Add Organic Matter to Improve Soil Structure
Organic matter is a vital part of your soil’s structure, providing food and nutrients for the essential microorganisms and your crops. Each season that passes and each leaf removed further depletes the soil’s resources and ability to produce healthy crops. Moisture is retained in the minute cavities between soil particles, and organic matter improves the water retention for when the plant really needs it. Digging in well-rotted farmyard manure or homemade compost will work wonders for the leafier herbs, but do not apply in bulk to your Mediterranean herb bed as plants such as rosemary and lavender really dislike a moist and nutrient-rich environment.
Double Dig to Remove a Compact Layer
Double digging is hard work and should not be undertaken lightly, but its effects can last for several years. Mark out the area to be dug (don’t be too ambitious) and dig a trench one shovel’s depth and two or three wide, carrying the spoil to the far end of the area to be dug in a wheelbarrow. Using a fork, break up the base of the trench to 4–6 in (10–15 cm) and incorporate plenty of sand and organic matter. Dig over a further two or three shovels' widths of fresh topsoil and place on top of the freshly improved lower level, adding more organic matter and sand. Soil from the first trench will fill the last one and any surplus can be scattered over the entire area.

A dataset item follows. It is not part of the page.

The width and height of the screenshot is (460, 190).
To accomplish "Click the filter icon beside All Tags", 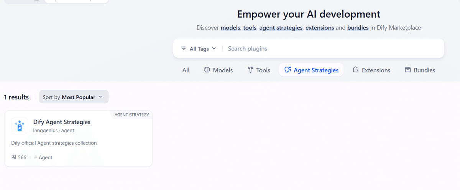I will pyautogui.click(x=184, y=49).
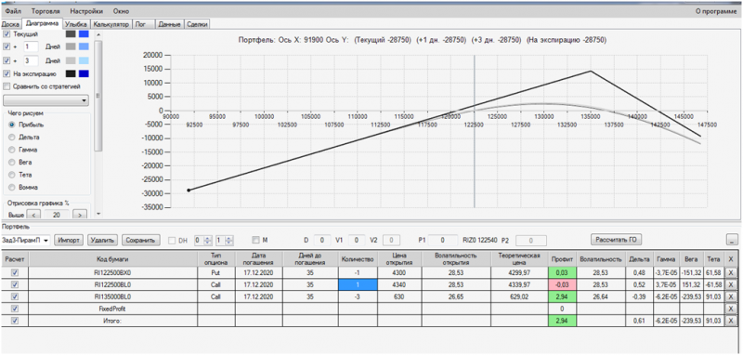
Task: Click the Импорт button
Action: click(x=69, y=241)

Add Course Sand to Improve Drainage
If you have soggy or clay soil, adding course sand will increase the drainage by decreasing the moisture-holding capacity of your soil. This will dramatically improve the range of herbs that you can grow. Incorporate the sand to a shovel’s depth and in large quantities. Experiment on a small scale, starting with a depth of 3 1/4 in (8 cm) over 3 sq ft (1 sq m) before committing to the entire site. Gravel is not expensive, but is very heavy, so calculate how much you need and remember it is easy to add more at a later date. A coarse sand of about 1/2 in (10 mm) diameter is ideal, but ensure only clean horticultural sand is used as saline contamination can be difficult to remedy.